## Set task 1
In the wine-labeling article, how much imported wine does federal law allow in a wine designated "American"?
## Set task 2
Rewrite the stretch of the wine-labeling article from "Now this deterioration" through "of miles away.", substituting "troubling" for "pernicious".
## Set task 3
Please pick up the wine-labeling article after its final sentence and continue it.

## Reading passage
>>

NAPA VALLEY, Calif. — That bottle of wine that catches your eye with a familiar brand name looks like a bargain and it may well be, but check the label to see where that branded bottle that you have trusted in the past is from.
It may not be what you think it is.
There is so much wine available throughout the world these days, California included, that everyone is thinking up ways to make use of some of the lower-priced excess to produce bottles of wine that have labels that look extremely familiar. In fact, those labels may well be identical to existing brands with pricier wines. Except for one thing: the place where the fruit came from may differ from what it has always been.
These brand extension wines (I call them Brand-X wines) frequently are sold at prices far below the cost of the primary company’s products – which carry extremely similar labels. Unsuspecting wine buyers may see a familiar product with labels identical to ones they have long been familiar with. But the difference is that instead of a quality appellation like “Sonoma County” or “Sonoma Coast,” the regional designation now says “California.”
Such a tactic allows for the blending in of significant amounts of wines from hot inland regions, where grapes are less expensive. That’s because they don’t make wines that are as good as the ones used for the same brand’s primary label that usually come from cooler coastal areas.
This allows a producer to charge a lot less for the wine, which often is proportionately less interesting.
Now this deterioration of quality has an even more pernicious aspect: we are seeing wines that might be carrying an even broader designation than California and may contain bulk wines from many thousands of miles away.
Industry experts say we are beginning to see wines with appellations that say “American,” not just “California.” Such wines may have up to 25% of wine from another country, including a country whose name isn’t pronounceable.
“I think some of these larger producers don’t want the consumer to care where the wine comes from.” - Stuart Spencer, executive director of the Lodi Winegrape Commission
Federal law permits this tactic. It permits an “American”-designated wine to contain as much as 25% imported wine. Which makes it that much more difficult for consumers to get a true handle on what kind of wine is in the bottle. And several experts now say that imported bulk wine today is a significant contributor to some lower-priced existing brands.
“I think some of these larger [wine] producers don’t want the consumer to care where the wine comes from,” said Stuart Spencer, executive director of the Lodi Winegrape Commission. “I think they want [their wines] to be brand-oriented, not place-oriented.”
Numerous grocery and wine stores sell well-known brands that have “American” appellations. I found a 2020 Apothic Inferno red wine, produced by E. & J. Gallo, at Safeway for $17.99. The bottle’s back label says this wine, which is aged in whiskey barrels, has 15.9% alcohol.
I also found a Beringer “Main and Vine” Cabernet Sauvignon listed as American, which sells for roughly $7 per bottle.

<<

## Data lines
>>

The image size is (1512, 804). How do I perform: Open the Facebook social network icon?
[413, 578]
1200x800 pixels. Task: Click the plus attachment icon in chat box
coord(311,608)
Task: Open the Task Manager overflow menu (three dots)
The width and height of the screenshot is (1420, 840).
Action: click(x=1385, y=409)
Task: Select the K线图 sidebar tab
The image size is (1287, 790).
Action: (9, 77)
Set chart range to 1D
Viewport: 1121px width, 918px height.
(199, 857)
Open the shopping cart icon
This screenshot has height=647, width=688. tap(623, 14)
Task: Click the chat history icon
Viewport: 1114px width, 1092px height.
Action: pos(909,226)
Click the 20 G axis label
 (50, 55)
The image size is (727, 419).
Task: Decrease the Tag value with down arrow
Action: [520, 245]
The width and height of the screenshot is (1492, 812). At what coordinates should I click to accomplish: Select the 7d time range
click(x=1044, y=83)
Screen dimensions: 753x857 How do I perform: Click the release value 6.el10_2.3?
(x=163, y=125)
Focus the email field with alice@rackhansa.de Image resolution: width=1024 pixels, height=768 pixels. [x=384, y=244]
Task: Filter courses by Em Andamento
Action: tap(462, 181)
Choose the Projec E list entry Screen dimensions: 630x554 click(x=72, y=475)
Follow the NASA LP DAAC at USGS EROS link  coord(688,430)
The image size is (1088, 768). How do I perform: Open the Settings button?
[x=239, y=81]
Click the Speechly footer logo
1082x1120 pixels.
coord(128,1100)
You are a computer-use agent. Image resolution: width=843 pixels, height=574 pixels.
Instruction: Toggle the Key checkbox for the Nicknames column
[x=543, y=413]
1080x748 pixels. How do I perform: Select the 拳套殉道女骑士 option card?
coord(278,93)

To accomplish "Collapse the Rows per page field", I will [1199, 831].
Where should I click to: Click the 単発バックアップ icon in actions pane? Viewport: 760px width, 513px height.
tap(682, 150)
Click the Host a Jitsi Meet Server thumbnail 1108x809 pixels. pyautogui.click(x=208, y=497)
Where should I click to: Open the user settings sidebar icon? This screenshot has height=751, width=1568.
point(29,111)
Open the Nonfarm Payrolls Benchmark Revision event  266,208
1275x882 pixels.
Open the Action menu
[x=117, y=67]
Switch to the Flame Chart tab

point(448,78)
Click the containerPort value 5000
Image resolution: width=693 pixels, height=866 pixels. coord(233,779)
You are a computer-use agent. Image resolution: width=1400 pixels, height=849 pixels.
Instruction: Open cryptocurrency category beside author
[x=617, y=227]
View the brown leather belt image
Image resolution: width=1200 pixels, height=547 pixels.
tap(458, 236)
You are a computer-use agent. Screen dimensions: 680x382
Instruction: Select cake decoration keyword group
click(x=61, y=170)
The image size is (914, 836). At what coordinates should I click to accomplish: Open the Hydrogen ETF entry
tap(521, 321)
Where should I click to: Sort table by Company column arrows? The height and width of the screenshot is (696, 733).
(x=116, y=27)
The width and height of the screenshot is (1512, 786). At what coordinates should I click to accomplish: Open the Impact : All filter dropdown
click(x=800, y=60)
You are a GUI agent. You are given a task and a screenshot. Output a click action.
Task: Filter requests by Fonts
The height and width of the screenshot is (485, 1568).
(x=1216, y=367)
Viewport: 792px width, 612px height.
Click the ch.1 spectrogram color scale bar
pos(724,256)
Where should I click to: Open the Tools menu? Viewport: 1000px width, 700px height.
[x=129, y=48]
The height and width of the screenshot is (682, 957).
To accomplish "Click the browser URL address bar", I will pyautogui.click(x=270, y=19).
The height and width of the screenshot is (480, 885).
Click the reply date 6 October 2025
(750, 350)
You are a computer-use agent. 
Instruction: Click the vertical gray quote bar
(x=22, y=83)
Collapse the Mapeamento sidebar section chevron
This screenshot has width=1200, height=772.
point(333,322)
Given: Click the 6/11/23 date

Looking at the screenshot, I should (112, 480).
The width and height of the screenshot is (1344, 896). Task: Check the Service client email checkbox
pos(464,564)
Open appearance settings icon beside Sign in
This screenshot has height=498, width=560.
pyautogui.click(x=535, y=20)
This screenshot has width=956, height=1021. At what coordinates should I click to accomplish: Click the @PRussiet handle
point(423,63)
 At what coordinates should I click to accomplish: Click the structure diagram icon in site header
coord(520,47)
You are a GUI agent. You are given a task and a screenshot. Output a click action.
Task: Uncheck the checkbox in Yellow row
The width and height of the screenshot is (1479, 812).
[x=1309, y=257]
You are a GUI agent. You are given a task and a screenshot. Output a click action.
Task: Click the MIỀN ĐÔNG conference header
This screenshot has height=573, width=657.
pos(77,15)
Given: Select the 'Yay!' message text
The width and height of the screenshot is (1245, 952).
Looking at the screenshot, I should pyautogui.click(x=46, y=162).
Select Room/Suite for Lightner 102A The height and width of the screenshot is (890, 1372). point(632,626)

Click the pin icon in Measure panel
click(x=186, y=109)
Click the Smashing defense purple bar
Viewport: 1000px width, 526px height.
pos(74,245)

<<

## Exercise result 1
As much as 25%.

## Exercise result 2
Now this deterioration of quality has an even more troubling aspect: we are seeing wines that might be carrying an even broader designation than California and may contain bulk wines from many thousands of miles away.

## Exercise result 3
The authoritative San Francisco-based Gomberg-Fredrikson Report, using federal records, recently said that 68 million gallons of imported wine came into the United States in 2022 (almost all of it in bulk) compared with 51 million gallons in 2020. This contributed to an already massive oversupply of U.S. wine grapes and wine. The wine “lake” that has been created is so large that lower-priced wines are being discounted radically as wine buyers are shrinking in number.
Speaking with those in the industry, some believe that about 20% of all California wine grapes went un-harvested in 2023, mainly as a result of the oversupply. Prices remained higher than wineries could afford, based on sales projections, and without buyers, growers did not want to incur harvesting costs.
Joe Ciatti, the world’s most respected expert in the bulk wine market, said that roughly 400,000 tons of California wine grapes, largely in the central San Joaquin Valley, went unharvested last year because sales of wine, even at declining prices, are stagnant and inventories are growing. The wine surplus is mainly due to shrinking consumption. Many of those who once drank wine regularly now have switched to beverages with lower or zero alcohol.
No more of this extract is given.